Wednesday, July 10, 2013

Copyright Law - Ninth Circuit: Dude, That's My Hawaiian Shirt

Fabric Design, Copyright Infringement, Access, Substantial Similarity, Correcting a Copyright Registration, Supplemental Registration, Invalidating a Copyright Registration, Motion for Summary Judgment

L.A. Printex Indus., Inc. v. Aeropostale, Inc., 676 F.3d 841 (9th Cir.
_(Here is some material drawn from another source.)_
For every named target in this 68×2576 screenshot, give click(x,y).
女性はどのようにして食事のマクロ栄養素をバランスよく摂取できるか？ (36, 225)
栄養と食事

June 13, 2012)(as amended after rehearing en banc).  Fabric designer sues Aeropostale for copyright infringement over shirts made from floral design.  District court grants summary judgment and awards attorneys fees in favor of defendants.  Plaintiff appeals.  Ninth Circuit reverses, finding that sales of 50,000 yards of fabric by L.A.-based fabric wholesalers to fabric converters serving the same L.A.-based Aeoropostale created “reasonable possibility” that Aeropostale had access to the fabric and thus created a question of fact on access for the jury.  Ninth Circuit further finds that although there are differences, the fabrics are both extrinsically and intrinsically similar sufficient to bring the question of fact before the jury.  Differences could simply be explained by cheaper production process and a creative decision by an infringer not to borrow the entire original.  Question for the jury.  The opinion has an excellent discussion of Plaintiff’s quandary when it discovered that its group copyright registration of unpublished works contained two published works.  Plaintiff correctly contacted the Copyright Office and did a supplemental registration to delete the two published works.  The Ninth Circuit held that this error in registration did not invalidate the original registration of the fabric at issue in the case since the error was not one that would have caused the Register to refuse registration in the first instance.